**YOUR OBJECTIVE**
Print each record that follows exactly, leaving the pictures behind.

**Data records**
Content starts

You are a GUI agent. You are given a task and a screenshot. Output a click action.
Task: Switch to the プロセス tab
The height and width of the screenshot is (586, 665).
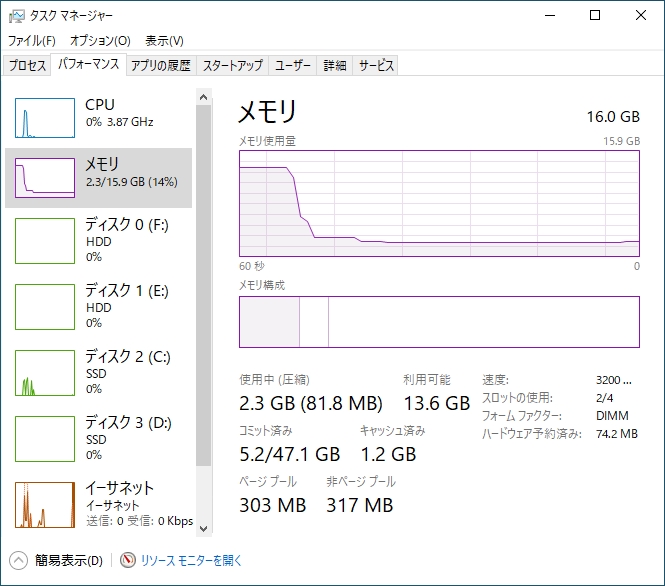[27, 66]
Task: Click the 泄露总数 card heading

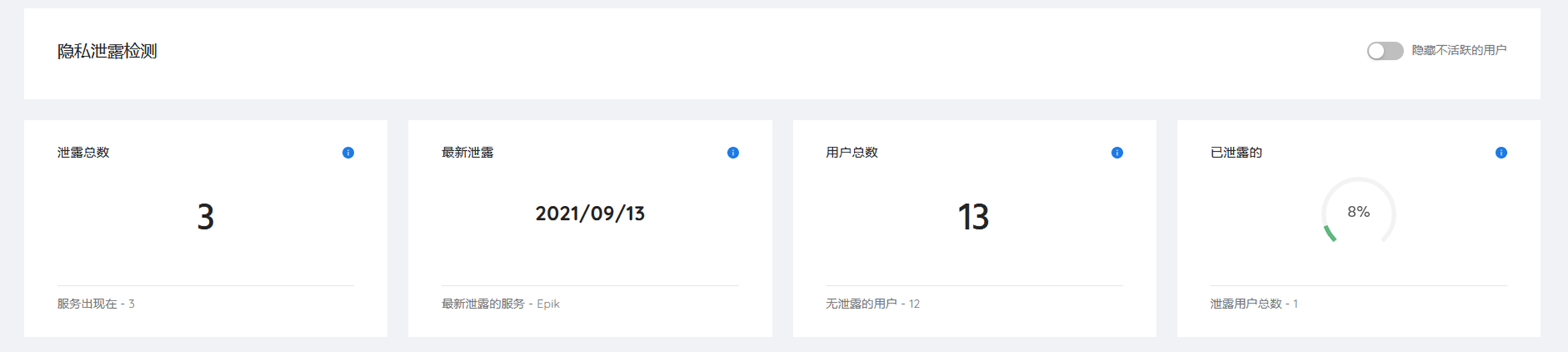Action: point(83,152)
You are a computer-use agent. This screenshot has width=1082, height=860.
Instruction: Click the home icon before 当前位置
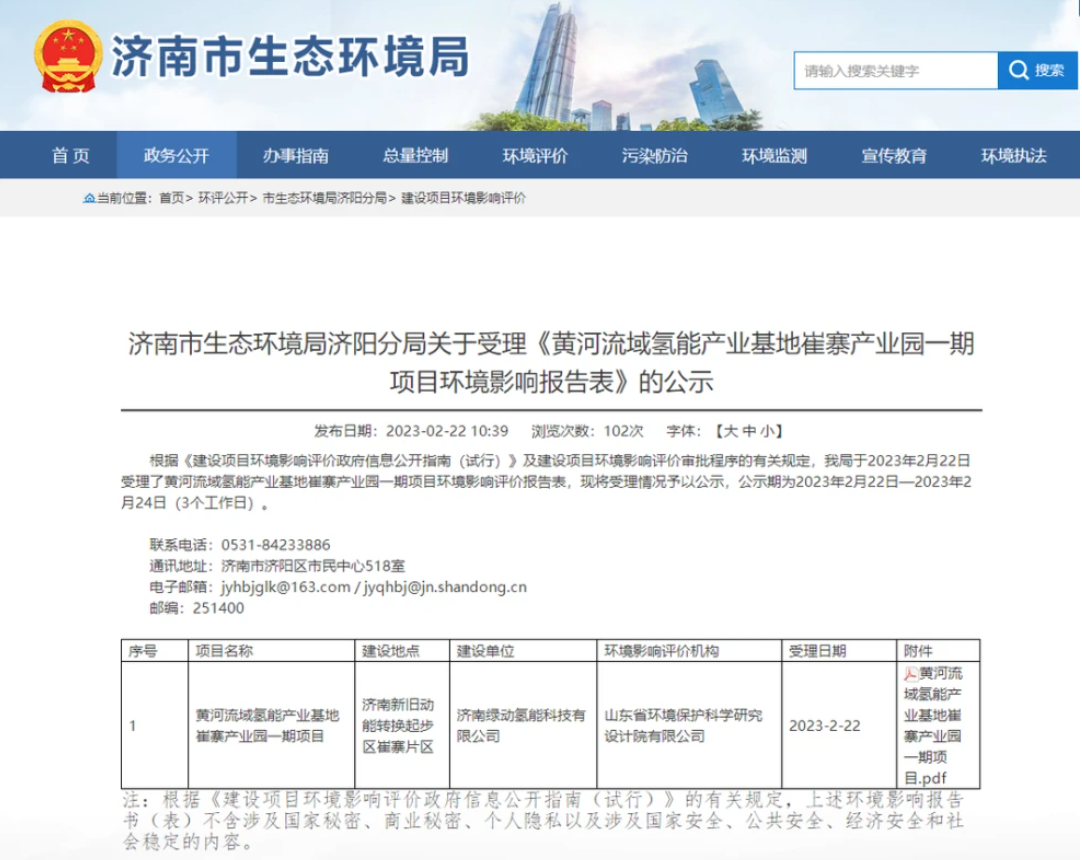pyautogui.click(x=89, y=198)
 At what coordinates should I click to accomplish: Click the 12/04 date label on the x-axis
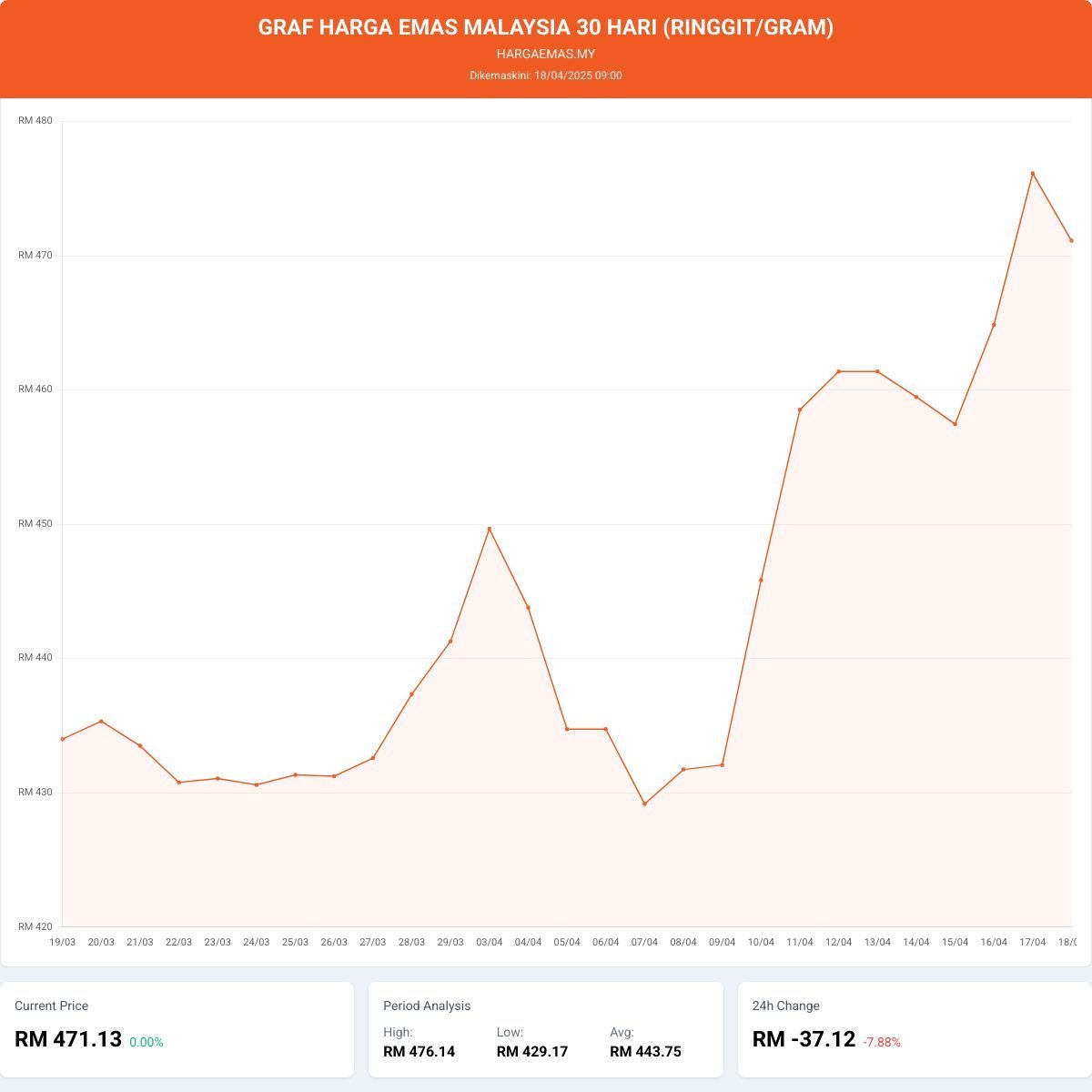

Content ends

**ANSWER SECTION**
You are a GUI agent. You are given a task and a screenshot. Output a click action.
Task: Switch to the プロセス tab
The height and width of the screenshot is (586, 665).
[27, 66]
Task: Click the 泄露总数 card heading

Action: point(83,152)
You are a computer-use agent. This screenshot has width=1082, height=860.
Instruction: Click the home icon before 当前位置
pyautogui.click(x=89, y=198)
 At what coordinates should I click to accomplish: Click the 12/04 date label on the x-axis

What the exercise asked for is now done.